The media was able to follow these cases by appearing at a public court
hearing to learn when the next was to be held. Many times prosecutors
and defense lawyers say they simply forgot the case was still
suppressed. “That’s very troubling”: The Denver Post began investigating suppressed cases in
Colorado nearly a year ago after reporters were denied access to records
and expressed concern about the practice. The Post obtained data from
the State Court Administrator
that helped it determine the extent to which suppressions have been
used in each judicial district in Colorado. The Post then reviewed
dozens of suppressed cases that have been unsuppressed to see how the
practice was being used.
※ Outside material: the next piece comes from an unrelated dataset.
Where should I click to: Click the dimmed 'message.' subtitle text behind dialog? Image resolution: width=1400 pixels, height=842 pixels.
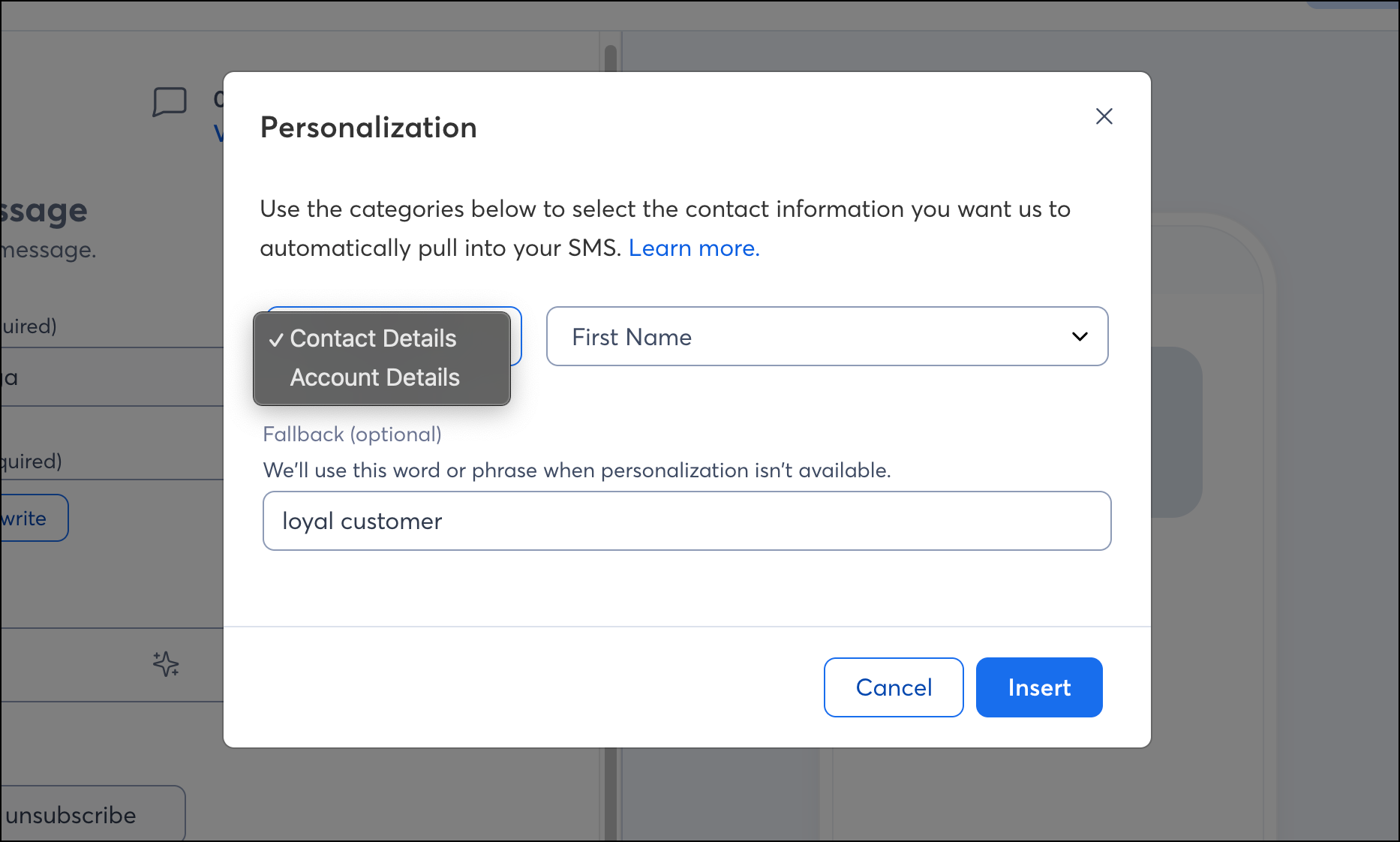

Since 2013, there have been 6,707 cases suppressed by judges
in Colorado, and the bulk of them were criminal cases, The Post found —
misdemeanors first, then felonies, followed by civil court matters. A
judge’s suppression order was lifted in 3,631 of them, meaning the
public can now access the cases, sometimes soon after a defendant was
arrested or parties to a civil lawsuit were served with court papers,
records show. “Generally it’s one thing to suppress a (single) document,
which is very legitimate, but when entire files begin to disappear from
the public record, that’s very troubling,” Denver attorney Larry Pozner
said. “We’re very skeptical in America of things done in the dark, and
other than juvenile law, you can walk into an American courtroom and
take notes, and they can’t say, ‘It’s none of your business, get out of
here.’ ” The Post’s analysis found that the number of suppressed cases varies dramatically from county to county. Prosecutors in La Plata County,
where Durango is the county seat, have suppressed 366 felony cases over
the past five years, the most by any jurisdiction, records show. But
those cases were nearly always unsuppressed once a defendant was
arrested and brought to court, the longest taking two years, The Post
found. “It’s not uncommon to suppress a case until the defendant is
arrested and the warrant served,” said Christian Champagne, district
attorney for Colorado’s Sixth Judicial District that includes La Plata,
Archuleta and San Juan counties. “Ours is an area where people come
through and leave for long stretches of time.” In the 18th Judicial District,
which is made up of Arapahoe, Douglas, Lincoln and Elbert counties, 62
cases are still suppressed from public view even though the defendants
have been tried, convicted and sentenced, The Post found, the highest
among the state’s 22 judicial districts. The majority of the cases — 47,
most of them from a single drug-conspiracy investigation from four
years ago — are in Arapahoe County, followed by 14 others in Douglas
County, and one in Elbert County. That total doesn’t include 115 active felony cases that are
still under suppression in the district — nearly half the statewide
total, The Post found. “I still think there are some legitimate reasons on behalf
of the safety of certain victims and witnesses … that we ought to have
the ability to continue to suppress those,” 18th Judicial District
Attorney George Brauchler said. In 2015, prosecutors asked that the Douglas County sex-assault case against Broomfield Academy then-owner and board member Michael Greenberg, 62,
be suppressed because it likely would garner a lot of media attention. A
television station reported his arrest. There was no media report after
the suppression order was issued. The private school is to close this
year, according to its website. The case has remained suppressed ever since even though
Greenberg pleaded guilty to felony sexual assault of a child in which he
received a four-year deferred sentence, and to a misdemeanor charge of
child abuse. He is a registered sex-offender in Centennial, records
show. Following The Post’s inquiry, prosecutors have asked a judge to
unsuppress the case. “Our office filed a motion to suppress, the reason being is
that the case would be subject to extensive pretrial publicity,”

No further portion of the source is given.